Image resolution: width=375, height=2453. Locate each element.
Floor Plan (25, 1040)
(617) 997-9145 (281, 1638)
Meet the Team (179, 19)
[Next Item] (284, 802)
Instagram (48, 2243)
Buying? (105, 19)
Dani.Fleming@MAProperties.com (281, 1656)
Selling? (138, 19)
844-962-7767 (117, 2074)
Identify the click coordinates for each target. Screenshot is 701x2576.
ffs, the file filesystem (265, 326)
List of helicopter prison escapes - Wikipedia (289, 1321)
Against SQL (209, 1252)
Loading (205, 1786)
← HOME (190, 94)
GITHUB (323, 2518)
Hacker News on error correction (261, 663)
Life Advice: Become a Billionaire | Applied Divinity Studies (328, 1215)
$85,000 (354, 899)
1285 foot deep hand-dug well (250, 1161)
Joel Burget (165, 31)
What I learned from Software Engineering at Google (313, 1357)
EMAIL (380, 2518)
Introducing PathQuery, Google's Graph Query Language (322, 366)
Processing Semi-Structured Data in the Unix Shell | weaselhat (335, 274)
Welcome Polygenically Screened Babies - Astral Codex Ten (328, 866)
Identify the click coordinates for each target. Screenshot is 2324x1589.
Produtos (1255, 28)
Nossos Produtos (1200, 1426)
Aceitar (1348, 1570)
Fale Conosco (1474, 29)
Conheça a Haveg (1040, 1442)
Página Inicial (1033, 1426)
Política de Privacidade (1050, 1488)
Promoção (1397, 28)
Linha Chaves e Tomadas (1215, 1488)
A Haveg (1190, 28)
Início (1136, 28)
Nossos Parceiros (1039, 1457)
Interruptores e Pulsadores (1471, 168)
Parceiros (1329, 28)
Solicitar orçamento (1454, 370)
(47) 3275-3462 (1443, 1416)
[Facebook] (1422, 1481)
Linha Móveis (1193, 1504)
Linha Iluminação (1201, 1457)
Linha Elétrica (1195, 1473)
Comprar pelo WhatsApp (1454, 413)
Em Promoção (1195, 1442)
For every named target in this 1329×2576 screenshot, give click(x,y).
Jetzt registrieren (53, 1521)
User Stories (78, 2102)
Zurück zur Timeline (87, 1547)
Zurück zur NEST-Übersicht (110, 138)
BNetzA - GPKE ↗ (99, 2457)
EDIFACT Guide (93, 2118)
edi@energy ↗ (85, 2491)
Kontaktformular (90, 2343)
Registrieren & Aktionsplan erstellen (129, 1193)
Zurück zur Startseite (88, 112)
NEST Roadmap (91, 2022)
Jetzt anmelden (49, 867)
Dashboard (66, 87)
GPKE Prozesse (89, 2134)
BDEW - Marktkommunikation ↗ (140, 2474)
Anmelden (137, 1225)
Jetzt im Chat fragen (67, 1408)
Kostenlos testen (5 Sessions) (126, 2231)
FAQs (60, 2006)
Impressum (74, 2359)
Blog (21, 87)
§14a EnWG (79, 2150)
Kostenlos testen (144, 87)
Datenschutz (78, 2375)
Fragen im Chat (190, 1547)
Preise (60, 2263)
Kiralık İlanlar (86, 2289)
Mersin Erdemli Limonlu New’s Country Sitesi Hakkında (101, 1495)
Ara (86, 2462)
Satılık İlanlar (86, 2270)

> **About this task**:
Line by line, the data should be returned exactly as written.

> **Exercise response**:
Image resolution: width=375, height=2453. Locate each element.
Floor Plan (25, 1040)
(617) 997-9145 (281, 1638)
Meet the Team (179, 19)
[Next Item] (284, 802)
Instagram (48, 2243)
Buying? (105, 19)
Dani.Fleming@MAProperties.com (281, 1656)
Selling? (138, 19)
844-962-7767 (117, 2074)
Identify the click coordinates for each target. Screenshot is 701x2576.
ffs, the file filesystem (265, 326)
List of helicopter prison escapes - Wikipedia (289, 1321)
Against SQL (209, 1252)
Loading (205, 1786)
← HOME (190, 94)
GITHUB (323, 2518)
Hacker News on error correction (261, 663)
Life Advice: Become a Billionaire | Applied Divinity Studies (328, 1215)
$85,000 (354, 899)
1285 foot deep hand-dug well (250, 1161)
Joel Burget (165, 31)
What I learned from Software Engineering at Google (313, 1357)
EMAIL (380, 2518)
Introducing PathQuery, Google's Graph Query Language (322, 366)
Processing Semi-Structured Data in the Unix Shell | weaselhat (335, 274)
Welcome Polygenically Screened Babies - Astral Codex Ten (328, 866)
Identify the click coordinates for each target. Screenshot is 2324x1589.
Produtos (1255, 28)
Nossos Produtos (1200, 1426)
Aceitar (1348, 1570)
Fale Conosco (1474, 29)
Conheça a Haveg (1040, 1442)
Página Inicial (1033, 1426)
Política de Privacidade (1050, 1488)
Promoção (1397, 28)
Linha Chaves e Tomadas (1215, 1488)
A Haveg (1190, 28)
Início (1136, 28)
Nossos Parceiros (1039, 1457)
Interruptores e Pulsadores (1471, 168)
Parceiros (1329, 28)
Solicitar orçamento (1454, 370)
(47) 3275-3462 (1443, 1416)
[Facebook] (1422, 1481)
Linha Móveis (1193, 1504)
Linha Iluminação (1201, 1457)
Linha Elétrica (1195, 1473)
Comprar pelo WhatsApp (1454, 413)
Em Promoção (1195, 1442)
For every named target in this 1329×2576 screenshot, give click(x,y).
Jetzt registrieren (53, 1521)
User Stories (78, 2102)
Zurück zur Timeline (87, 1547)
Zurück zur NEST-Übersicht (110, 138)
BNetzA - GPKE ↗ (99, 2457)
EDIFACT Guide (93, 2118)
edi@energy ↗ (85, 2491)
Kontaktformular (90, 2343)
Registrieren & Aktionsplan erstellen (129, 1193)
Zurück zur Startseite (88, 112)
NEST Roadmap (91, 2022)
Jetzt anmelden (49, 867)
Dashboard (66, 87)
GPKE Prozesse (89, 2134)
BDEW - Marktkommunikation ↗ (140, 2474)
Anmelden (137, 1225)
Jetzt im Chat fragen (67, 1408)
Kostenlos testen (5 Sessions) (126, 2231)
FAQs (60, 2006)
Impressum (74, 2359)
Blog (21, 87)
§14a EnWG (79, 2150)
Kostenlos testen (144, 87)
Datenschutz (78, 2375)
Fragen im Chat (190, 1547)
Preise (60, 2263)
Kiralık İlanlar (86, 2289)
Mersin Erdemli Limonlu New’s Country Sitesi Hakkında (101, 1495)
Ara (86, 2462)
Satılık İlanlar (86, 2270)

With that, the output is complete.